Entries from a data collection
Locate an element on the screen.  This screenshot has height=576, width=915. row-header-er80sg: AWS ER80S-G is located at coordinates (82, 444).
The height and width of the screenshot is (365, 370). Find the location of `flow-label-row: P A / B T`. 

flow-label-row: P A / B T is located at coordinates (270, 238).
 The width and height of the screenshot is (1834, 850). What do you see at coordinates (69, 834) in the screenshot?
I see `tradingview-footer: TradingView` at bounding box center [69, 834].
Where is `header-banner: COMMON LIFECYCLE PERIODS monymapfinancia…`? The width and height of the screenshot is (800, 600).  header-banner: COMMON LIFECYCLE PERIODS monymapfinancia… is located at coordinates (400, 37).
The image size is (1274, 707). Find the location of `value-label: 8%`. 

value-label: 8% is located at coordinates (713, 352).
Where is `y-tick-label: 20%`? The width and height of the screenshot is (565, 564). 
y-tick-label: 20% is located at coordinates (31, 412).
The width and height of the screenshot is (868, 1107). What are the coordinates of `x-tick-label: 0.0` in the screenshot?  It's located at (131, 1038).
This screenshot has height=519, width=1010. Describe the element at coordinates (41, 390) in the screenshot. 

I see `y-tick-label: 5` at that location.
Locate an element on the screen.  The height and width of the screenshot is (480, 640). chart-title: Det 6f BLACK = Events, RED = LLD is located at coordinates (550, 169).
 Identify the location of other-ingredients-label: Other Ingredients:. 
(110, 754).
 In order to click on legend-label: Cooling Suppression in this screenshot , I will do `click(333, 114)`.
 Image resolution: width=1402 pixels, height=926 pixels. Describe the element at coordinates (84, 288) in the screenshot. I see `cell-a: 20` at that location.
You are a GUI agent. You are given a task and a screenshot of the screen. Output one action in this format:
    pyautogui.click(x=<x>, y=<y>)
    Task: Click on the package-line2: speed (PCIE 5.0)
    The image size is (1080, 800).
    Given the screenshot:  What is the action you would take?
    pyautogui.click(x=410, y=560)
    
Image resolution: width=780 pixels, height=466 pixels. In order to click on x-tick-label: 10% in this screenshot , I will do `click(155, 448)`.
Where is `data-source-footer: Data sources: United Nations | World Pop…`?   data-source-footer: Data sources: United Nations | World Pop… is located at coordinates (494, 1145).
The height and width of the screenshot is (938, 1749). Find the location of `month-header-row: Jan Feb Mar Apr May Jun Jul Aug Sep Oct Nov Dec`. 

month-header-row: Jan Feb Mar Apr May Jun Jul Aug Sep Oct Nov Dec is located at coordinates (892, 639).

Exercise objective
Copy the entries above line for line, with no changes.

Answer for the task
Locate an element on the screen.  This screenshot has height=576, width=915. row-header-er80sg: AWS ER80S-G is located at coordinates (82, 444).
The height and width of the screenshot is (365, 370). Find the location of `flow-label-row: P A / B T`. 

flow-label-row: P A / B T is located at coordinates (270, 238).
 The width and height of the screenshot is (1834, 850). What do you see at coordinates (69, 834) in the screenshot?
I see `tradingview-footer: TradingView` at bounding box center [69, 834].
Where is `header-banner: COMMON LIFECYCLE PERIODS monymapfinancia…`? The width and height of the screenshot is (800, 600).  header-banner: COMMON LIFECYCLE PERIODS monymapfinancia… is located at coordinates (400, 37).
The image size is (1274, 707). Find the location of `value-label: 8%`. 

value-label: 8% is located at coordinates (713, 352).
Where is `y-tick-label: 20%`? The width and height of the screenshot is (565, 564). 
y-tick-label: 20% is located at coordinates (31, 412).
The width and height of the screenshot is (868, 1107). What are the coordinates of `x-tick-label: 0.0` in the screenshot?  It's located at (131, 1038).
This screenshot has height=519, width=1010. Describe the element at coordinates (41, 390) in the screenshot. 

I see `y-tick-label: 5` at that location.
Locate an element on the screen.  The height and width of the screenshot is (480, 640). chart-title: Det 6f BLACK = Events, RED = LLD is located at coordinates (550, 169).
 Identify the location of other-ingredients-label: Other Ingredients:. 
(110, 754).
 In order to click on legend-label: Cooling Suppression in this screenshot , I will do `click(333, 114)`.
 Image resolution: width=1402 pixels, height=926 pixels. Describe the element at coordinates (84, 288) in the screenshot. I see `cell-a: 20` at that location.
You are a GUI agent. You are given a task and a screenshot of the screen. Output one action in this format:
    pyautogui.click(x=<x>, y=<y>)
    Task: Click on the package-line2: speed (PCIE 5.0)
    The image size is (1080, 800).
    Given the screenshot:  What is the action you would take?
    pyautogui.click(x=410, y=560)
    
Image resolution: width=780 pixels, height=466 pixels. In order to click on x-tick-label: 10% in this screenshot , I will do `click(155, 448)`.
Where is `data-source-footer: Data sources: United Nations | World Pop…`?   data-source-footer: Data sources: United Nations | World Pop… is located at coordinates (494, 1145).
The height and width of the screenshot is (938, 1749). Find the location of `month-header-row: Jan Feb Mar Apr May Jun Jul Aug Sep Oct Nov Dec`. 

month-header-row: Jan Feb Mar Apr May Jun Jul Aug Sep Oct Nov Dec is located at coordinates (892, 639).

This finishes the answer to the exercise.